Enthalpy change (ΔH) is the difference in enthalpy between the products and reactants in a chemical reaction at constant pressure. It is a measure of the heat absorbed or released during a reaction.
The Statement of Hess's Law
Hess's Law can be stated as follows:
[ \Delta H_{\text{total}} = \sum \Delta H_{\text{steps}} ]
This means that the total enthalpy change of a reaction is the sum of the enthalpy changes of the individual steps into which the reaction can be divided.
Application of Hess's Law
Hess's Law is particularly useful in calculating the enthalpy change of a reaction that is difficult to measure directly. By breaking down the reaction into a series of steps for which enthalpy changes are known, the overall enthalpy change can be determined.
Example 1: Formation of Water
Consider the formation of liquid water from its elements:
[ \text{H}_2(g) + \frac{1}{2}\text{O}_2(g) \rightarrow \text{H}_2\text{O}(l) ]
The direct measurement of the enthalpy change for this reaction is difficult. However, we can use Hess's Law to find it indirectly. We can write the formation of water as a series of steps:
- Hydrogen gas burns in oxygen to form water vapor.
- Water vapor condenses to form liquid water.
The enthalpy changes for these steps are known:
- (\Delta H_1 = -241.8 \text{ kJ/mol}) (for the formation of water vapor)

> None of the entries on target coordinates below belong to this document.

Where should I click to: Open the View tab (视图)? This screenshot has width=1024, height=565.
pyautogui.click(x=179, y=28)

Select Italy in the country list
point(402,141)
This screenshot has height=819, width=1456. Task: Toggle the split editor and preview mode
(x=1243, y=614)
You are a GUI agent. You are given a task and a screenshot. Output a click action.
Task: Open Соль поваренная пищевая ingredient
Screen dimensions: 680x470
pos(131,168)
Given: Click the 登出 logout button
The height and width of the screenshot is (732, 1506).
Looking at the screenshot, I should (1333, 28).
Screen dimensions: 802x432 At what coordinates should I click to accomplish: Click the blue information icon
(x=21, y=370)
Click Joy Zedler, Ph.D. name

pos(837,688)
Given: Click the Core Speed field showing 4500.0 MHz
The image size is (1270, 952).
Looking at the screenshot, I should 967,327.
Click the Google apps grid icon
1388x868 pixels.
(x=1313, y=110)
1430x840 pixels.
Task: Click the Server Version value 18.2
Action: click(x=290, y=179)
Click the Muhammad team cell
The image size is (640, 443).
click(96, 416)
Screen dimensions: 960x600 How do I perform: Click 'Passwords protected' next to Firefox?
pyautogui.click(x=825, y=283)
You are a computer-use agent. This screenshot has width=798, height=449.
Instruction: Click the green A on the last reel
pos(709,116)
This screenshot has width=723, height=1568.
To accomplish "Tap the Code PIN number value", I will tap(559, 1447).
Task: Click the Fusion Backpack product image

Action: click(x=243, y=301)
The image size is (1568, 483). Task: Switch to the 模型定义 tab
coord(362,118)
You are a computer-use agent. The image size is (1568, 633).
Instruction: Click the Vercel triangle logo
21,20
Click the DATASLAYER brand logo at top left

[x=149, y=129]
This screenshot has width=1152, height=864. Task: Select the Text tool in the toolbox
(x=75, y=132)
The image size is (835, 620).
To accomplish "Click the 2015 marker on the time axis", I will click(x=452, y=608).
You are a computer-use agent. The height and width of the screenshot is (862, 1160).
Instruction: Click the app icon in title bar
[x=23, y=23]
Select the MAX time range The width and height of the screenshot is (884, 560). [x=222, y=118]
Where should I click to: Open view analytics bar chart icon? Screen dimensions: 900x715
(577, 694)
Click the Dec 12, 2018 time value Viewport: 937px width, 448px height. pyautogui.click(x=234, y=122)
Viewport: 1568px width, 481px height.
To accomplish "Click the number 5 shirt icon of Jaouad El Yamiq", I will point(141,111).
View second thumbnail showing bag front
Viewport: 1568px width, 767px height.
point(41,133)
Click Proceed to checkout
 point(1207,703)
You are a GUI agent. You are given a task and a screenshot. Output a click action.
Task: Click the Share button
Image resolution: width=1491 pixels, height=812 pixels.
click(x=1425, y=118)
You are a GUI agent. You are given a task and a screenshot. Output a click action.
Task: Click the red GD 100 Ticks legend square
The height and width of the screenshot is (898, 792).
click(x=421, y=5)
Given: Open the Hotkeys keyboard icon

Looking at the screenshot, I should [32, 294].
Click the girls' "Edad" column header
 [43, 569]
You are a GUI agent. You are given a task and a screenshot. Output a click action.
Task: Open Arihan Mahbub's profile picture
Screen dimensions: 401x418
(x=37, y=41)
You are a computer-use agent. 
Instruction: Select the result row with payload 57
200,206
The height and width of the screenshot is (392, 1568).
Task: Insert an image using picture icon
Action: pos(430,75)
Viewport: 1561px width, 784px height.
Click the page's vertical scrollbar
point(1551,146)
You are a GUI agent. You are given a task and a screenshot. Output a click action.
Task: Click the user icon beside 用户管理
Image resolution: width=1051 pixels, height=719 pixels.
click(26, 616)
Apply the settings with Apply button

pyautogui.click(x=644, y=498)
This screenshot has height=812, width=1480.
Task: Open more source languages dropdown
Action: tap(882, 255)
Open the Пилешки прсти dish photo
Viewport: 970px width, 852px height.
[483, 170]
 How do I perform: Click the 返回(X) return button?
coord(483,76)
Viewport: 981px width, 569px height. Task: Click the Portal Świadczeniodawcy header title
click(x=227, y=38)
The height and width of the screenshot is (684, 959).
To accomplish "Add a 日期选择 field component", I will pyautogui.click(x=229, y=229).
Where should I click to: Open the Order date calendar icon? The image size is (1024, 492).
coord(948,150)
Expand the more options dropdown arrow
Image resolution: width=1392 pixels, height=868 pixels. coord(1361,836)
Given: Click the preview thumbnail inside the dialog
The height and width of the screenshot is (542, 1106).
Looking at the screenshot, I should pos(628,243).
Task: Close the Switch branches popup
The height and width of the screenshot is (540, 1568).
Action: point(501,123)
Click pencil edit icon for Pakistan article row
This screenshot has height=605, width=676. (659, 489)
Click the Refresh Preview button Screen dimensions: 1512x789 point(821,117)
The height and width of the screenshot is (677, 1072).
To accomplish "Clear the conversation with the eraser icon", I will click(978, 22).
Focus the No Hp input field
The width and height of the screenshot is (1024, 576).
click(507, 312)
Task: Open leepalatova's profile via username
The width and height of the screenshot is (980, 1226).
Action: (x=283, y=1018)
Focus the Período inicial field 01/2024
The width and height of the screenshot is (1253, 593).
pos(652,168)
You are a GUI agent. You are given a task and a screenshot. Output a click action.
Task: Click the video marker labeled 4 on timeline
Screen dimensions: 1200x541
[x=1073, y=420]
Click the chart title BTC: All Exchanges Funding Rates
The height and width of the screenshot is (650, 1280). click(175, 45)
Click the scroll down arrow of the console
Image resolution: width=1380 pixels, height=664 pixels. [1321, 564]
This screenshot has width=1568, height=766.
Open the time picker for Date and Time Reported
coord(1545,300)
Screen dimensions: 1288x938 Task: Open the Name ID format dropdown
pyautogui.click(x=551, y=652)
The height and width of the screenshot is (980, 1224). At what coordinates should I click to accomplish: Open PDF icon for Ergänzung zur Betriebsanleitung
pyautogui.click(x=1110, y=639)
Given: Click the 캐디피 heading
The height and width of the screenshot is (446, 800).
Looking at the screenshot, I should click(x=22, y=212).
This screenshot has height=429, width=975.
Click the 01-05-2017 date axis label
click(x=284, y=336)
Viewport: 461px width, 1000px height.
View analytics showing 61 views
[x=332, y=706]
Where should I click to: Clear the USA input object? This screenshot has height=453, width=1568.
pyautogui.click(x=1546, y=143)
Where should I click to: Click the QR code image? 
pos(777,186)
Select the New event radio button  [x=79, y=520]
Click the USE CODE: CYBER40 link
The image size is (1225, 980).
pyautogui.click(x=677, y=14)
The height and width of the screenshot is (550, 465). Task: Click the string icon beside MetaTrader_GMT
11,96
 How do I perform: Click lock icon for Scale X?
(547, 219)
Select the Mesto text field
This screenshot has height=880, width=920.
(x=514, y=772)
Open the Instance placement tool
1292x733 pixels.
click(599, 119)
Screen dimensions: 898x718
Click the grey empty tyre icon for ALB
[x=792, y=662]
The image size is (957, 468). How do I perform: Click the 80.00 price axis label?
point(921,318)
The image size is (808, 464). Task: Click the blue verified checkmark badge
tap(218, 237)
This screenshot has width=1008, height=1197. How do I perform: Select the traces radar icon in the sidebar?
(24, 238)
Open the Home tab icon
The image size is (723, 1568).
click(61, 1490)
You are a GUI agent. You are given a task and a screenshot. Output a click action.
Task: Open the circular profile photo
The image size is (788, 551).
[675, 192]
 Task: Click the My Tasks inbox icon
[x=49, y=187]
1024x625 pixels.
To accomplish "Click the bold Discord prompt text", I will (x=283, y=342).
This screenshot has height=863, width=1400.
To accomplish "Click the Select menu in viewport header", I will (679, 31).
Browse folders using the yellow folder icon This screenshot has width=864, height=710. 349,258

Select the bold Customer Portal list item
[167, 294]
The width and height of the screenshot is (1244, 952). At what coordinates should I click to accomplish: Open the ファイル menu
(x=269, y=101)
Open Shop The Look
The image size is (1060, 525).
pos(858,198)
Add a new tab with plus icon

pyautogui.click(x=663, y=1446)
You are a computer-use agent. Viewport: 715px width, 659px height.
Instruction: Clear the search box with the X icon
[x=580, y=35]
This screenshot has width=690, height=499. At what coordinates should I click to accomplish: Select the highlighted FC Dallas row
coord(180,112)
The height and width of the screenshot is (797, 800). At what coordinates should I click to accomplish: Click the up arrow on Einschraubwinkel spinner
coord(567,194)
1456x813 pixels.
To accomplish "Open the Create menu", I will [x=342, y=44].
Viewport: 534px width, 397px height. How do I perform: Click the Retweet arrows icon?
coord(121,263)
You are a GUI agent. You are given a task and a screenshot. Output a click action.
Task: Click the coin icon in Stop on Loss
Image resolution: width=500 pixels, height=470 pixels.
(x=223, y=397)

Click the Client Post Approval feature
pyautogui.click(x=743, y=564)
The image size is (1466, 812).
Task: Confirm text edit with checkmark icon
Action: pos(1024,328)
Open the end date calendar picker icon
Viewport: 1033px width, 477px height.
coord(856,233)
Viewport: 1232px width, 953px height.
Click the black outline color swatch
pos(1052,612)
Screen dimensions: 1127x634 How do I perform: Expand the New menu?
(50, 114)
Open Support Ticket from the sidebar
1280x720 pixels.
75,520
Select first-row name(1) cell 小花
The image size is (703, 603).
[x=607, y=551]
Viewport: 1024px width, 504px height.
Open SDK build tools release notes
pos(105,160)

- (\Delta H_2 = -44.0 \text{ kJ/mol}) (for the condensation of water vapor)
Using Hess's Law:
[ \Delta H_{\text{total}} = \Delta H_1 + \Delta H_2 = -241.8 \text{ kJ/mol} - 44.0 \text{ kJ/mol} = -285.8 \text{ kJ/mol} ]
Thus, the enthalpy change for the formation of liquid water from its elements is (-285.8 \text{ kJ/mol}).
Important Points and Differences
| Aspect | Description |
|---|---|
| Definition | Hess's Law states that the total enthalpy change is independent of the path taken. |
| Significance | Allows calculation of ΔH for reactions that are difficult to measure directly. |
| Basis | Derived from the first law of thermodynamics. |
| Calculation | Involves algebraic addition of known ΔH values for individual steps. |
| Limitations | Assumes that ΔH values for steps are known and that reactions occur at constant pressure. |
Formulas Related to Hess's Law
- Standard enthalpy of formation: (\Delta H^\circ_f), the enthalpy change when one mole of a compound is formed from its elements in their standard states.
- Standard enthalpy of reaction: (\Delta H^\circ_{\text{rxn}}), the enthalpy change for a reaction carried out with all reactants and products in their standard states.
Using Hess's Law, the standard enthalpy of reaction can be calculated using the standard enthalpies of formation:
[ \Delta H^\circ_{\text{rxn}} = \sum \Delta H^\circ_f(\text{products}) - \sum \Delta H^\circ_f(\text{reactants}) ]
Conclusion
Hess's Law is a powerful tool in thermodynamics that allows chemists to calculate the enthalpy changes of reactions that are otherwise difficult to measure. By understanding and applying this law, one can predict the heat exchange associated with chemical processes, which is crucial for various applications in science and industry.